**Selected passage**
|---|

[PATCH v2 RESEND 3/3] i2c: i2c-qcom-geni: Add Block event interrupt support

Thu Nov 21 12:58:39 UTC 2024

On 11/12/2024 10:03 AM, Bjorn Andersson wrote:
> On Mon, Nov 11, 2024 at 07:32:44PM +0530, Jyothi Kumar Seerapu wrote:
>> The I2C driver gets an interrupt upon transfer completion.
>> For multiple messages in a single transfer, N interrupts will be
>> received for N messages, leading to significant software interrupt
>> latency. To mitigate this latency, utilize Block Event Interrupt (BEI)
> 
> Please rewrite this to the tone that the reader doesn't know what Block
> Event Interrupt is, or that it exists.
Sure, done.
> 
>> only when an interrupt is necessary. This means large transfers can be
>> split into multiple chunks of 8 messages internally, without expecting
>> interrupts for the first 7 message completions, only the last one will
>> trigger an interrupt indicating 8 messages completed.
>>
>> By implementing BEI, multi-message transfers can be divided into
>> chunks of 8 messages, improving overall transfer time.
> 
> You already wrote this in the paragraph above.
yeah removed it.
> 
> 
> Where is this number 8 coming from btw?
Its documented in "qcom-gpi-dma.h" file.
Trigger an interrupt, after the completion of 8 messages.
> 
>> This optimization reduces transfer time from 168 ms to 48 ms for a
>> series of 200 I2C write messages in a single transfer, with a
>> clock frequency support of 100 kHz.
>>
>> BEI optimizations are currently implemented for I2C write transfers only,
>> as there is no use case for multiple I2C read messages in a single transfer
>> at this time.
>>
>> Signed-off-by: Jyothi Kumar Seerapu <quic_jseerapu at quicinc.com>
>> ---
>>
>> v1 -> v2:
>>     - Moved gi2c_gpi_xfer->msg_idx_cnt to separate local variable.
>>     - Updated goto labels for error scenarios in geni_i2c_gpi function
>>     - memset tx_multi_xfer to 0.
>>     - Removed passing current msg index to geni_i2c_gpi.
>>     - Fixed kernel test robot reported compilation issues.
>>
>>   drivers/i2c/busses/i2c-qcom-geni.c | 203 +++++++++++++++++++++++++----
>>   1 file changed, 178 insertions(+), 25 deletions(-)
>>
>> diff --git a/drivers/i2c/busses/i2c-qcom-geni.c b/drivers/i2c/busses/i2c-qcom-geni.c
>> index 7a22e1f46e60..04a7d926dadc 100644
>> --- a/drivers/i2c/busses/i2c-qcom-geni.c
>> +++ b/drivers/i2c/busses/i2c-qcom-geni.c
>> @@ -100,6 +100,10 @@ struct geni_i2c_dev {
>>   	struct dma_chan *rx_c;
>>   	bool gpi_mode;
>>   	bool abort_done;
>> +	bool is_tx_multi_xfer;
>> +	u32 num_msgs;
>> +	u32 tx_irq_cnt;
>> +	struct gpi_i2c_config *gpi_config;
>>   };
>>   
>>   struct geni_i2c_desc {
>> @@ -500,6 +504,7 @@ static int geni_i2c_tx_one_msg(struct geni_i2c_dev *gi2c, struct i2c_msg *msg,
>>   static void i2c_gpi_cb_result(void *cb, const struct dmaengine_result *result)

|---|

**Information shown**
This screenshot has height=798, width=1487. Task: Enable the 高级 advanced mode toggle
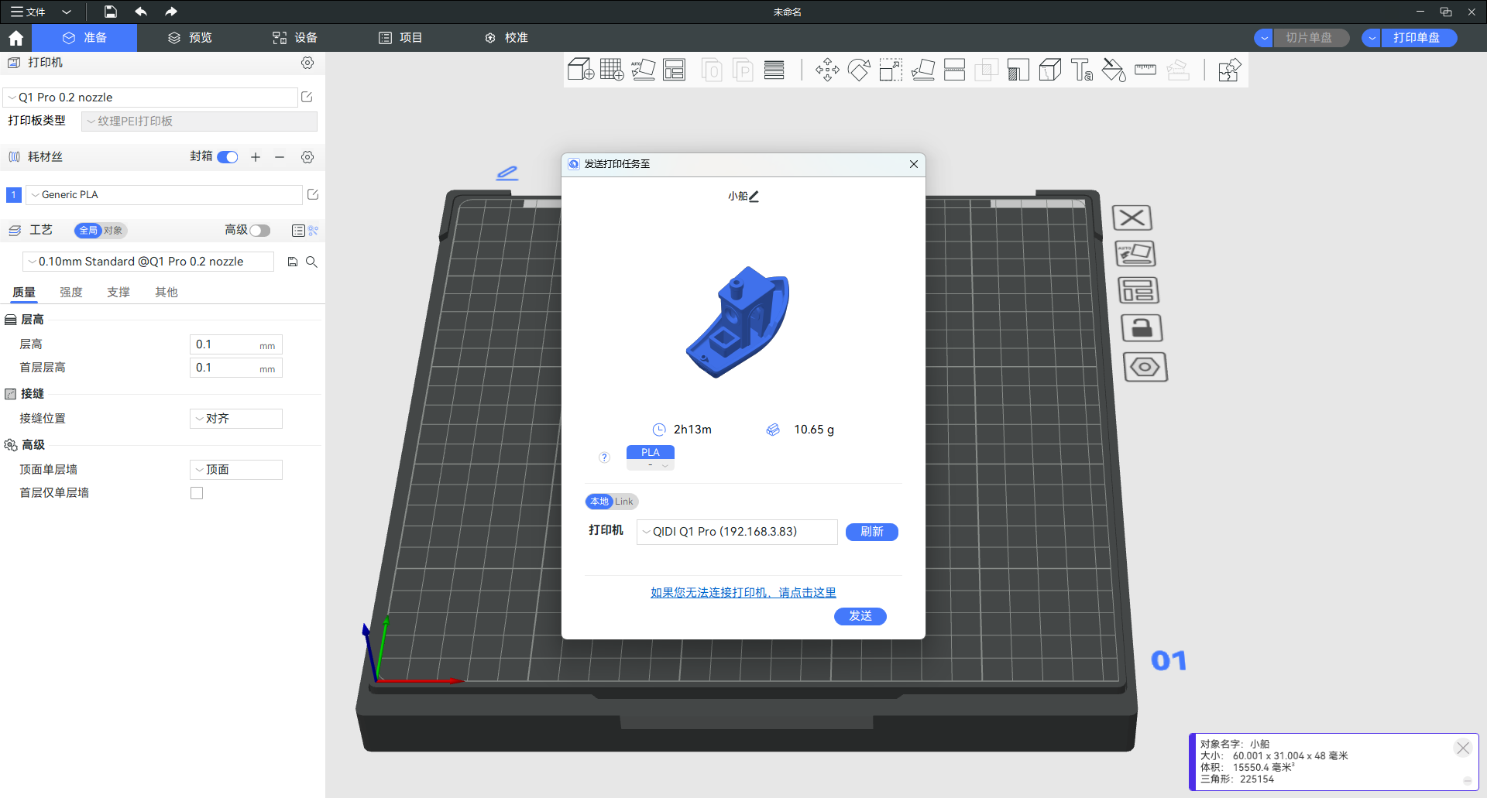[259, 231]
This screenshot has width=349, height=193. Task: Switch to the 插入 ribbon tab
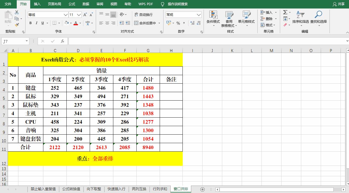click(x=37, y=4)
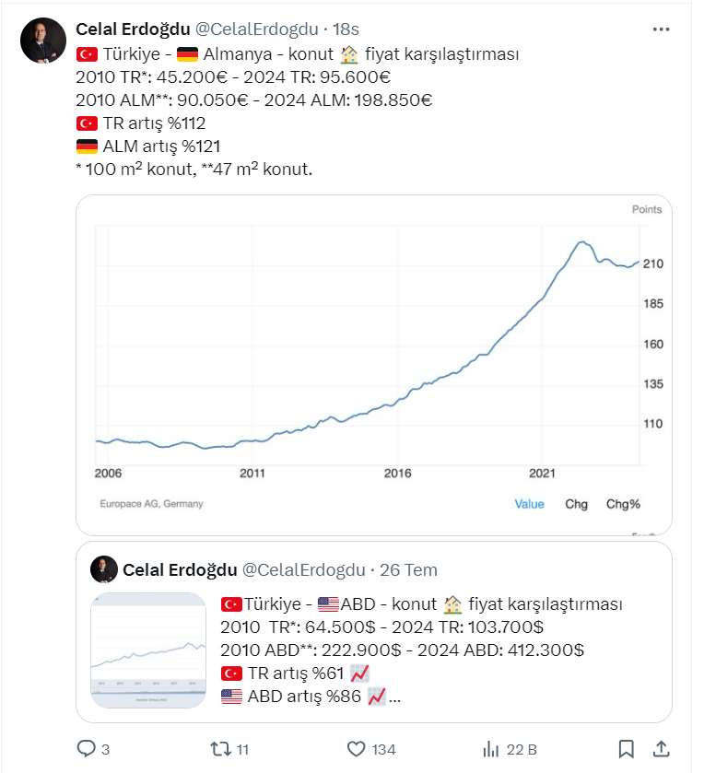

|---|

**Challenge**
In the I2C patch discussion, what transfer time does the change achieve for a series of 200 I2C write messages at 100 kHz, and what was it before?

**Written solution**
It drops from 168 ms to 48 ms.